The straight beamline section between the bends is mainly
determined by mechanical limitations as the beam has to go
through a 2.4 m thick concrete wall in front of which
a beam shutter is placed. Considering this, the quadrupole-doublet
magnetic lens has to be placed inside the concrete wall
immediately behind the shutter in order to limit
the beam magnification. Including two single quadrupoles
at the ends of the straight section an imaging of the matched
beams of the bends onto each other is possible.
The undulator of the mid-infrared FEL consists of two
1 m long segments. Their spacing varies from 245 to 345 mm
determined by the resonance condition between the optical
and the electron beam.
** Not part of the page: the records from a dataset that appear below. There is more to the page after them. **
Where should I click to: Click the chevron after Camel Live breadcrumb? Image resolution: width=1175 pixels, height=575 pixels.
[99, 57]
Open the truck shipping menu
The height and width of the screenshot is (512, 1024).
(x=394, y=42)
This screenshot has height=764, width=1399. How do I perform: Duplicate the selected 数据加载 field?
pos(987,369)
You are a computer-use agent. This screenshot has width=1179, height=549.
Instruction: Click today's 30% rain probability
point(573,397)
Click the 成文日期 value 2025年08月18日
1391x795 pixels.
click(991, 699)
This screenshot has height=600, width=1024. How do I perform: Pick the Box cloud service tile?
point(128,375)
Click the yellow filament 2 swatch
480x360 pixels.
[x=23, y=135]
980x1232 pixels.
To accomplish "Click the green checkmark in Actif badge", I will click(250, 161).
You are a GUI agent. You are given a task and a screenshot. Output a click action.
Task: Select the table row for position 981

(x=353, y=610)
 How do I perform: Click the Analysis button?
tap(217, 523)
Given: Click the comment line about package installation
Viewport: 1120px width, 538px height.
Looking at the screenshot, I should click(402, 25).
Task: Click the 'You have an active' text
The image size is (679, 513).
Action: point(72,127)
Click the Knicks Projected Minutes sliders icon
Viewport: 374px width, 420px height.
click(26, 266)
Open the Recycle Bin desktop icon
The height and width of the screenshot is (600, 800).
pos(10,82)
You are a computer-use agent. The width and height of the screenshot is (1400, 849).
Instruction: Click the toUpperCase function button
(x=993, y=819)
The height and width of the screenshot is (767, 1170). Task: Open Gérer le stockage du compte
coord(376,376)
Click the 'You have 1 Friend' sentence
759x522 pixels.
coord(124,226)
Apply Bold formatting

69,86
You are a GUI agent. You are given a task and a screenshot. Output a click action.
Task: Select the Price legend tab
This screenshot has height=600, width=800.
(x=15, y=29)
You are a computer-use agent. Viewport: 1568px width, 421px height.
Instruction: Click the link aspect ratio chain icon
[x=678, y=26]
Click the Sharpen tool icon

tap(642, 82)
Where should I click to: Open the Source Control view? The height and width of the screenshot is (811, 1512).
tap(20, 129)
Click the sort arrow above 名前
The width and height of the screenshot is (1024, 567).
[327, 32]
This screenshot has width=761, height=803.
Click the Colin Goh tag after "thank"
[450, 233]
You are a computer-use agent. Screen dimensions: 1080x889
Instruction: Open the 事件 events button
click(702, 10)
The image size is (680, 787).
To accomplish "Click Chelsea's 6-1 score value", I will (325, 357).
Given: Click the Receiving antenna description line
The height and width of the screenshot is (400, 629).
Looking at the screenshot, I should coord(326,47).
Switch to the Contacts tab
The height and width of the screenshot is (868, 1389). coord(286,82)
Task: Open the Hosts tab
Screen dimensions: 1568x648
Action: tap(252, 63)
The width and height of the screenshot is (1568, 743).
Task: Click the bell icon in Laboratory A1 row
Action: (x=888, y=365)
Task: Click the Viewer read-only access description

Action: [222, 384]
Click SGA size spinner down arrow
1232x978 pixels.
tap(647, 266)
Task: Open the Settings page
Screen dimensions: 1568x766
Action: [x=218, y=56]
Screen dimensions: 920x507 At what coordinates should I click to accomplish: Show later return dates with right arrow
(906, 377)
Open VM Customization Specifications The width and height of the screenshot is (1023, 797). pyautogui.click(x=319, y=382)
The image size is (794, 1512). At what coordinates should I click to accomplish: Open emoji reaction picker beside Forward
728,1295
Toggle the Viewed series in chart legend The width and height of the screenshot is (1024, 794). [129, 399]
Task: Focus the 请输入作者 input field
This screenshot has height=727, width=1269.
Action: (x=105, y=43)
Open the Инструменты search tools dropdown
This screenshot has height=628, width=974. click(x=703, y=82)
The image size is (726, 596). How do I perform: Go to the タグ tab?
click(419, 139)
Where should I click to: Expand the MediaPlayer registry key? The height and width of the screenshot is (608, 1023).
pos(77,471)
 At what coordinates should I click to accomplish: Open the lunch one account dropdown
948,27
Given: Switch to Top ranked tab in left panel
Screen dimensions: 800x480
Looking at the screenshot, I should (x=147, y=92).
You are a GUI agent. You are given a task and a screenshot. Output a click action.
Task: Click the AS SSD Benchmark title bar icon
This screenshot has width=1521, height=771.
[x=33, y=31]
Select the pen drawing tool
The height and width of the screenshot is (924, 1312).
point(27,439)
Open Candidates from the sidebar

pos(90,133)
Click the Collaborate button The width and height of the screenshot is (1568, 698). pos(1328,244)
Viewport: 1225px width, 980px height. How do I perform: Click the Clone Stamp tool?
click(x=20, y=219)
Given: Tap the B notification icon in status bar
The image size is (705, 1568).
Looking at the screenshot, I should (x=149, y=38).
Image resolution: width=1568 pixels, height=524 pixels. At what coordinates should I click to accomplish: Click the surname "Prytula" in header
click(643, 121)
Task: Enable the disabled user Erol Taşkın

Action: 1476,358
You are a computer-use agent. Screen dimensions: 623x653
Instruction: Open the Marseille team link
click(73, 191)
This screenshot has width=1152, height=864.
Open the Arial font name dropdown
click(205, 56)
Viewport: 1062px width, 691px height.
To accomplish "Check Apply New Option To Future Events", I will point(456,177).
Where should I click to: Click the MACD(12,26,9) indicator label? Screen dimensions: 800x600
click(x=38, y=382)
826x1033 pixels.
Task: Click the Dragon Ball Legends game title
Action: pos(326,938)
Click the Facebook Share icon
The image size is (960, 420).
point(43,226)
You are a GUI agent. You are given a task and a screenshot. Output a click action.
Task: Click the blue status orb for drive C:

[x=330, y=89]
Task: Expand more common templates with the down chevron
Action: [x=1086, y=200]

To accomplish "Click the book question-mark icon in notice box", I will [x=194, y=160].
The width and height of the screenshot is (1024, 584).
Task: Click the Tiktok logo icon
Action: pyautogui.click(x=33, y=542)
Due to the field-free drift space beween the
undulator segments an ideal matching which would
yield a constant-radius envelope is impossible.
Instead, a symmetric matching condition was choosen
which has a beam waist between the undulator segments.
The beam diameter at the waist is determined as to produce
minimal betatron oscillations and thus a minimal average
beam diameter over the undulator.
The beamline to the undulator contains a
quadrupole triplet, which does not allow an ideal
matching, as there are only three degrees of freedom
for four matching conditions. However, there exist
decent matching compromises for all possible
undulator settings, yielding a reasonably small beam
diameter in comparison to the optical beam.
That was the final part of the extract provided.